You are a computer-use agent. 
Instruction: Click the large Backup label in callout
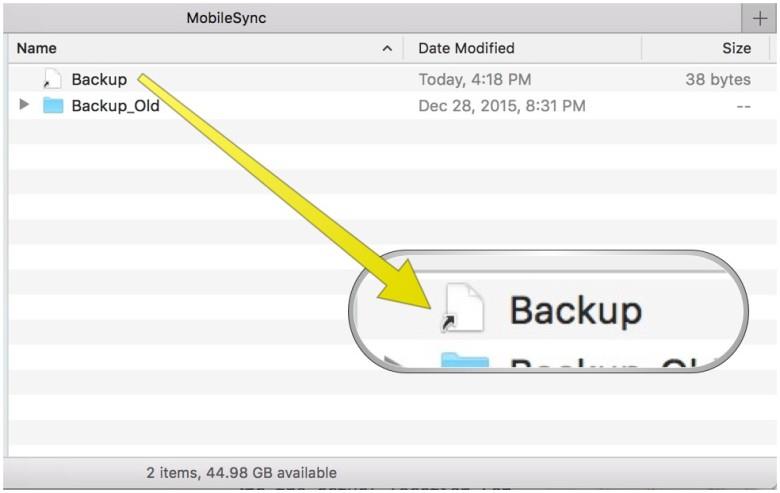[x=576, y=311]
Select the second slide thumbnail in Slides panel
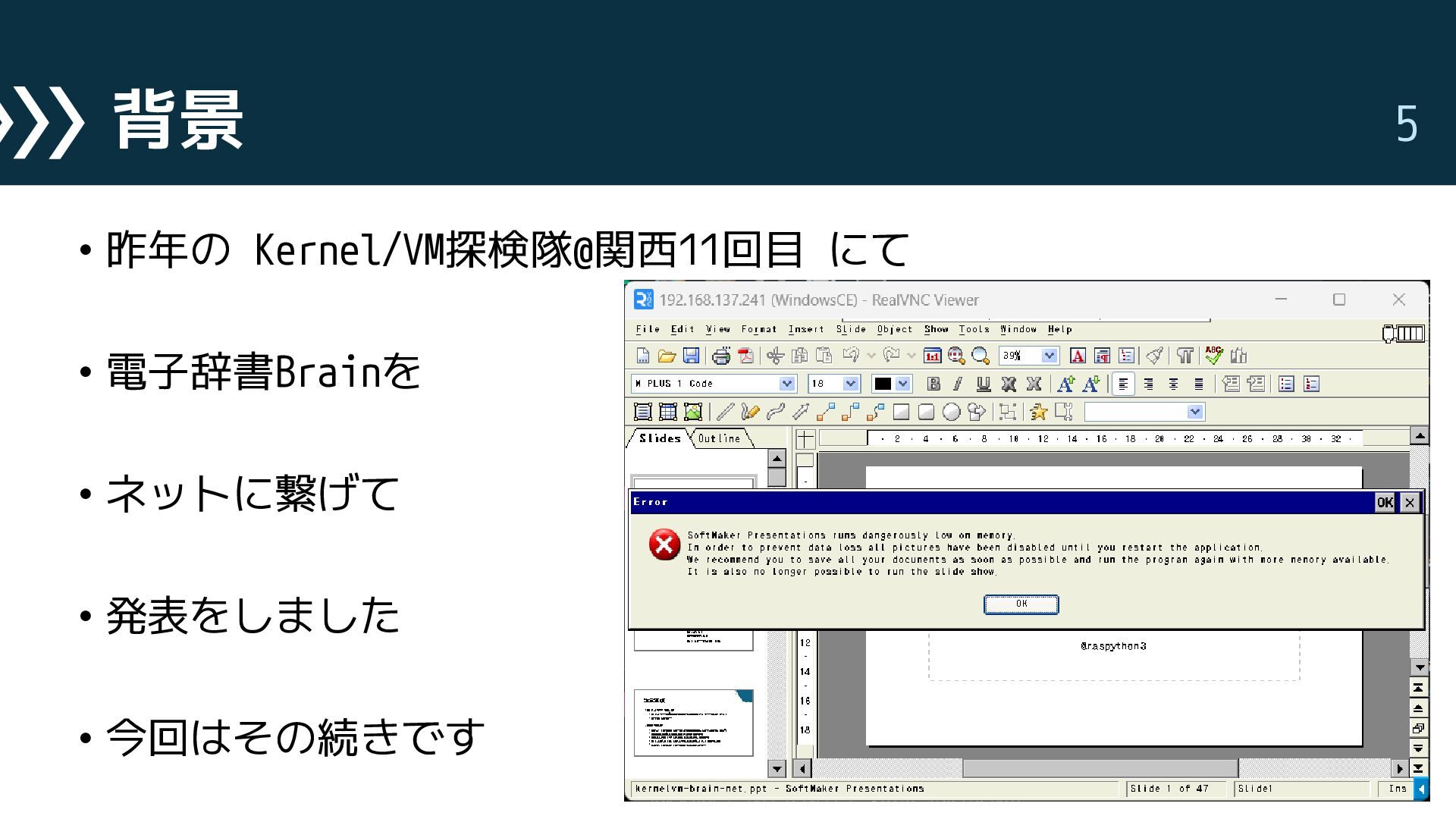The image size is (1456, 819). click(x=694, y=723)
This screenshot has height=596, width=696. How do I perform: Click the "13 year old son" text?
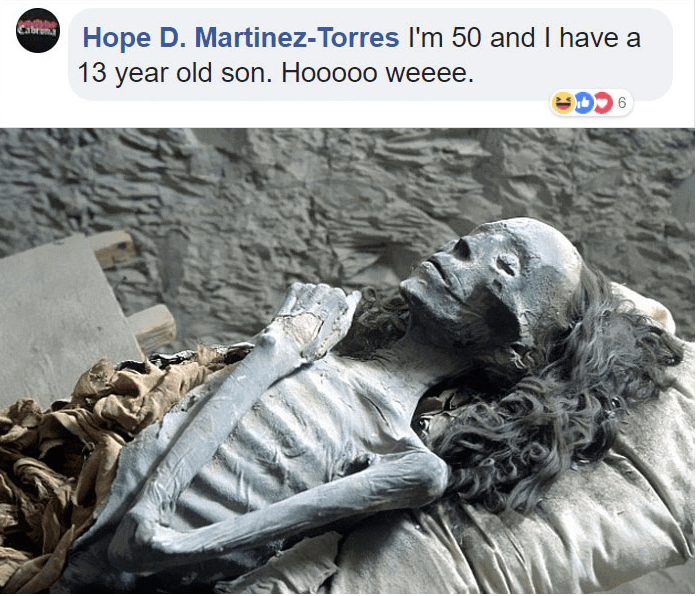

════════════════

Write out the lines of the material from the one containing "Select the second" through the last, exactly and only those. Leave every picture out.

> _RESULT FOR THIS EXERCISE_:
Select the second slide thumbnail in Slides panel
The image size is (1456, 819). click(x=694, y=723)
This screenshot has height=596, width=696. How do I perform: Click the "13 year old son" text?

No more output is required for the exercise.